Arbeitsauftrag 1:
Fasse den Text über Niclas Füllkrug in zwei Sätzen zusammen.
Arbeitsauftrag 2:
Nenne alle Zahlen, die im Text über Niclas Füllkrug vorkommen, einschließlich Ordnungszahlen, und gib jeweils an, worauf sie sich beziehen.
Arbeitsauftrag 3:
Beantworte anhand des Textes über Niclas Füllkrug die folgenden Fragen.
(a) An welchem Wochentag fand die Medienrunde statt?
(b) Wann stand Füllkrugs Rückkehr an die Weser fest?
(c) An welchem Körperteil hatte Füllkrug den Knorpelschaden?

Bremen: "Ich sehe die Situation nicht als dramatisch an"

Füllkrugs Rezept: Einfach anpacken

Verbreitet selbstsichere Lockerheit: Werder Bremens Rückkehrer Niclas Füllkrug.

Verbreitet selbstsichere Lockerheit: Werder Bremens Rückkehrer Niclas Füllkrug. picture alliance

"Bis jetzt hatte ich noch bei keinem anderen Verein so einen guten Start wie hier mit gleich zwei Scorerpunkten", lächelte Füllkrug am Dienstag im Rahmen einer Medienrunde. "Allerdings bin ich sonst auch immer erst gegen Ende der Transferperiode gewechselt." Diesmal stand seine Rückkehr aus Hannover an die Weser schon vor Ende der vergangenen Saison fest.

Begleitet wurde die Ablöse-Investition über 6,3 Millionen Euro von reichlich Skepsis. Schließlich war Füllkrug gerade erst von einem dritten Knorpelschaden im Knie genesen. Es folgte eine Vorbereitung, "in der wir alle zusammen richtig gut gearbeitet haben", stellt der Profi nun fest.

"Ich bin sehr zufrieden, auf welchem Level ich jetzt bin"

Einträge aus einem Datensatz
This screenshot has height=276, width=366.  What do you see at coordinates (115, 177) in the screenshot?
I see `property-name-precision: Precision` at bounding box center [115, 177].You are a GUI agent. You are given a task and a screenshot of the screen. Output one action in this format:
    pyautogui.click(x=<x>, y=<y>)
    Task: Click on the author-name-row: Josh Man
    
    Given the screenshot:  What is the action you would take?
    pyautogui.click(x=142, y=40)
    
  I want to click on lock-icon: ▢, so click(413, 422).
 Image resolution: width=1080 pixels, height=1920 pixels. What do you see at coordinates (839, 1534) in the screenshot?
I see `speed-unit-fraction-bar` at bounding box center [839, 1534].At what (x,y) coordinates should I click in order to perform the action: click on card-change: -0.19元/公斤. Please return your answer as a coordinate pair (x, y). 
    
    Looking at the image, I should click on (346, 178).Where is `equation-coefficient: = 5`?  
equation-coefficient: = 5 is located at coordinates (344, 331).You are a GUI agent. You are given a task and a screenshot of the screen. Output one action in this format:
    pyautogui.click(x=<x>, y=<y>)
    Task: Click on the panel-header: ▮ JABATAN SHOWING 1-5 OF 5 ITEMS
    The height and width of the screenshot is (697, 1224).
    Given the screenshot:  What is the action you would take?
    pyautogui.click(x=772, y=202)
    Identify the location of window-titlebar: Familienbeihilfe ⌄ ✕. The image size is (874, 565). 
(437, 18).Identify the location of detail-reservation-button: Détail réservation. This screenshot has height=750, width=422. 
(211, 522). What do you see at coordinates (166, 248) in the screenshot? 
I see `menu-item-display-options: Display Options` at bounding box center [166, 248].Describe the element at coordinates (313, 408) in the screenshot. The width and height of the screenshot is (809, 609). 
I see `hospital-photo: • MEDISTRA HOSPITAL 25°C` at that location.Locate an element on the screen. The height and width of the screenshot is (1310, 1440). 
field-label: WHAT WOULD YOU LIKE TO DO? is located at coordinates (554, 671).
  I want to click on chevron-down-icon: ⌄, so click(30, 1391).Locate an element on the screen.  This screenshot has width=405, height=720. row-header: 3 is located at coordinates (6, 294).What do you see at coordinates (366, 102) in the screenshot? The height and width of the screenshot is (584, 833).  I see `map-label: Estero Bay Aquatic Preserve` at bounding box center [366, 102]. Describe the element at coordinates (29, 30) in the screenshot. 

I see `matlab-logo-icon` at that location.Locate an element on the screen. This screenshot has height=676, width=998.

Antwort 1:
Niclas Füllkrug, dessen Rückkehr aus Hannover zu Werder Bremen schon vor Ende der vergangenen Saison feststand, hatte nach eigener Aussage bei keinem anderen Verein einen so guten Start mit gleich zwei Scorerpunkten. Die Ablöse von 6,3 Millionen Euro wurde skeptisch gesehen, weil er gerade erst von einem dritten Knorpelschaden im Knie genesen war, doch er lobt die gemeinsame Arbeit in der Vorbereitung.

Antwort 2:
- zwei: die Scorerpunkte zum Start bei Werder Bremen
- 6,3 Millionen Euro: die Ablöse
- dritter: der Knorpelschaden im Knie

Antwort 3:
(a) Am Dienstag.
(b) Schon vor Ende der vergangenen Saison.
(c) Am Knie.